When I first thought of choosing squash for this week, I looked up which ones I could find easily and I saw a picture of roasted delicata squash and it just looked absolutely mesmerizing. It was one of those weird moments where I saw something that I had no idea what it would taste like, but the picture just looked so appealing I had to find out what it was. That was the moment I was sold on squash.
This is the one squash that looks like the fancy decorative squash that nobody would imagine eating. Imagine my surprise and joy when I set out to eat the delicata only to find it sitting in a pile of squash people purchase for their fall decor. I wanted a big bite out of a display, even more than those tasty foam apples in bowls.
I should note that the delicata is the smallest of the squash that I purchased. It reminded me of a loofah gourd so I truly hope that this would be full of weird holes like a loofah. Side note, I want to see if I can grow a loofah gourd so I can have a loofah next spring. Just say it to yourself, loofah.
As soon as I sliced it in half I wondered if this one would really yield much food. You scrape the seeds out, which is easy, much like when you carve a jack-o-lantern. There’s so little flesh all around it though it didn’t seem like there would be much to actually eat.
I plodded on though and felt better knowing I don’t have to peel it as well.
I’m not sure if anyone saves the seeds from these assorted gourds and roasts them like they would do pumpkin seeds. There is probably some website somewhere that says you can roast any seeds or you have to soak them in some kind of saltwater solution, dry them, then roast in the oven and grind them into a powder just so you can get like five extra grams of some random vitamin a day.
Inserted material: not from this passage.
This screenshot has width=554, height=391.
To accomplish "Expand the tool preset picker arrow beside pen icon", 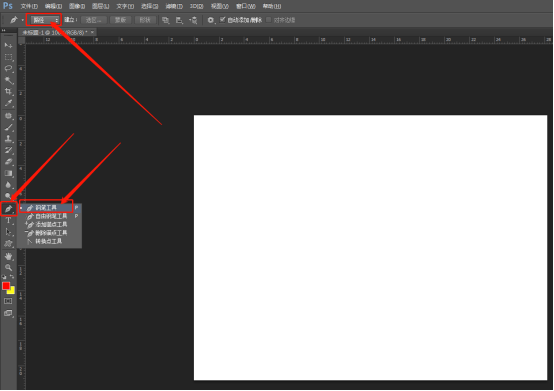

I just didn’t feel like looking it up and didn’t really care to put in the effort of sorting through these itty bitty seeds.
Hollowing it out was a breeze and it wound up looking gorgeous at the end. I bet these would be awesome vessels to stuff with things like rice or some other mixtures. It looks so fresh it reminds me of papaya and makes me want to take a big bite and expect some tropical flavors, but I resisted, much like I resist around foam apples.
The slices turned out gorgeous as well, I love how the skin contrasts to the inner flesh of the delicata.
I went a pretty simple route and just roasted them in some salt, pepper and olive oil. I just wanted a nice little basic squash to munch on, especially since the squash itself was fairly small, the size of a big banana or small plantain.
I struggled with finding photos of these because I actually kept eating them when I was cooking. I don’t think I mentioned it, but I cooked all five of the squash in one day. The kitchen was my home base from 11 A.M. to 6 P.M. that night and I felt so productive it was crazy.
I got these crispy to really crisp up the skin and the inside had to be the sweetest squash of the ones I’ve tried so far. This is overtaking butternut squash’s spot as the sweetest (I would describe it as more of a creamy taste and texture combo). The outside crispiness on the outside coupled with the salt and pepper went fantastic with the sweetness on the inside. I was so surprised by how sweet it was that I kept eating on them like they were handfuls of popcorn.
With these delicate little morsels of delicata squash, they represent week 40 and the actual current week we are in. At the end of this post I will be caught up in this 52 week adventure.
I’m hoping you all are enjoying this squash-travaganza and can appreciate the differences in these gourds. I would have just spaced them out throughout the year, but it would only result in way more squash posts than you would enjoy, trust me. Also, now is the time to hop on the enjoying fall bandwagon and go buy some of these weird squash varieties.